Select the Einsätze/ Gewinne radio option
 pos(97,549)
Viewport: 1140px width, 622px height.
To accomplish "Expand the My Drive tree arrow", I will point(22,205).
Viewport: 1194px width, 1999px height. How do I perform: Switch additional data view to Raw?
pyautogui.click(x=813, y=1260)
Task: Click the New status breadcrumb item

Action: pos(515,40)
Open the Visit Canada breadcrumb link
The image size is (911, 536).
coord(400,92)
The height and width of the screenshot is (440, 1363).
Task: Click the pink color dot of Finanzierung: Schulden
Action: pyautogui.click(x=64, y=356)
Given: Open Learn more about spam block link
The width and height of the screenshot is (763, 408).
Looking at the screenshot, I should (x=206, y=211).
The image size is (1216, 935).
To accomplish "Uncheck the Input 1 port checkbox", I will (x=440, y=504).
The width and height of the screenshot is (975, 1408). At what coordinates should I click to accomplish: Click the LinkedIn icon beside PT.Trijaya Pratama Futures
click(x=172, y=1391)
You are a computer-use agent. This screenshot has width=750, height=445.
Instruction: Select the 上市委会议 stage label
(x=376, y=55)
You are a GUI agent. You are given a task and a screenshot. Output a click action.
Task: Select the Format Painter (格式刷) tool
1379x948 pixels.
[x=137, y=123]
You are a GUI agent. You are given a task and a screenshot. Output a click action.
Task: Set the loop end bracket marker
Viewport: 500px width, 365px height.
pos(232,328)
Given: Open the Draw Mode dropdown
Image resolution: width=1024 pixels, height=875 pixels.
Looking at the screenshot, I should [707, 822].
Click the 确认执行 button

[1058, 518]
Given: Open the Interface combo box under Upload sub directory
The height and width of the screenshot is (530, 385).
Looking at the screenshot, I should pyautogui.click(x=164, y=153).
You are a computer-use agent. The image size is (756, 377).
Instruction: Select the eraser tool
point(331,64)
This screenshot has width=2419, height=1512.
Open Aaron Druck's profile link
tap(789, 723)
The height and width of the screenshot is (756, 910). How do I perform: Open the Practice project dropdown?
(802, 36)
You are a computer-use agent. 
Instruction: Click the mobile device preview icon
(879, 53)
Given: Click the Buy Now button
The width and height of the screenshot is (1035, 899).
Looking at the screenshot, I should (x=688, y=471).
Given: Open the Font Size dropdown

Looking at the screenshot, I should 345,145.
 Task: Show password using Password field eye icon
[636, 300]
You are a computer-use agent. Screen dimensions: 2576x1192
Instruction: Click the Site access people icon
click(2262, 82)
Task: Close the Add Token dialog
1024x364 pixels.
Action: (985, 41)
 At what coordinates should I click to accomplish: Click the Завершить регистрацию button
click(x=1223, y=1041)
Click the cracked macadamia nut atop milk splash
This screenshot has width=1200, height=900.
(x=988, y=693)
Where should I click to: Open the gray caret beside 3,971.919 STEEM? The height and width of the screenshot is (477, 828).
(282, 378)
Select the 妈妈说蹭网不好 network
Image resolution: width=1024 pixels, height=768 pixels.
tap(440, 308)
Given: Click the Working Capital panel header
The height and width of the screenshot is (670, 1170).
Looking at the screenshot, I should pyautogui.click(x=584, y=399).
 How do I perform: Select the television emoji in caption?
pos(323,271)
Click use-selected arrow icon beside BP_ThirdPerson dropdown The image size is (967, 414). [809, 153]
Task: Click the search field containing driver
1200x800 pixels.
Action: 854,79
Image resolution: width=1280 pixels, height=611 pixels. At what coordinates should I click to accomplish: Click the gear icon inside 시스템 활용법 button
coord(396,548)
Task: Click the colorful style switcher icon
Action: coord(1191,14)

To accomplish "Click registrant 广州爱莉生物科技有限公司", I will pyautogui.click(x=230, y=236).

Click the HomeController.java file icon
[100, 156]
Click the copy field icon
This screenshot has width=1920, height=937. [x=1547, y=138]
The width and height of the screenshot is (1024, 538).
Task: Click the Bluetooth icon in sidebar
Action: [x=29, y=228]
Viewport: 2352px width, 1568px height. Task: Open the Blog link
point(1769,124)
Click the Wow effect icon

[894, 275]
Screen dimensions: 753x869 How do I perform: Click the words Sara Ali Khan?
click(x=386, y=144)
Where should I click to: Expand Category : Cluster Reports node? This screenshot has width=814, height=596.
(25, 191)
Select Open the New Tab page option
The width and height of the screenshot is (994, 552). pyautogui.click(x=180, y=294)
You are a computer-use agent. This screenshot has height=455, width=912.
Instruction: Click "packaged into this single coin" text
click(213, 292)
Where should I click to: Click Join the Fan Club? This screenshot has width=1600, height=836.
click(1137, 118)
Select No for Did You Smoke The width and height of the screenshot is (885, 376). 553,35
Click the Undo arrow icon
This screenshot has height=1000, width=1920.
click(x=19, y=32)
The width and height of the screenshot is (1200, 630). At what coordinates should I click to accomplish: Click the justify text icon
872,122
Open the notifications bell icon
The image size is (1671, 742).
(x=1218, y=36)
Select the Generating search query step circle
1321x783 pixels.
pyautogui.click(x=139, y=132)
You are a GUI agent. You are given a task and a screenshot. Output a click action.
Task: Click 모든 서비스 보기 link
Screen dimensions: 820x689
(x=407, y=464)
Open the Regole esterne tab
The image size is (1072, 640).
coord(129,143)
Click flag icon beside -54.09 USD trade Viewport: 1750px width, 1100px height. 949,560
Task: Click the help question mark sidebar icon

Exercise instructions: In the listing above, find each line containing "computer" and copy it.

Solution to this task:
You are a computer-use agent. This screenshot has width=750, height=445.
You are a computer-use agent. The image size is (756, 377).
You are a computer-use agent. 
You are a computer-use agent. Screen dimensions: 2576x1192
You are a computer-use agent. This screenshot has height=455, width=912.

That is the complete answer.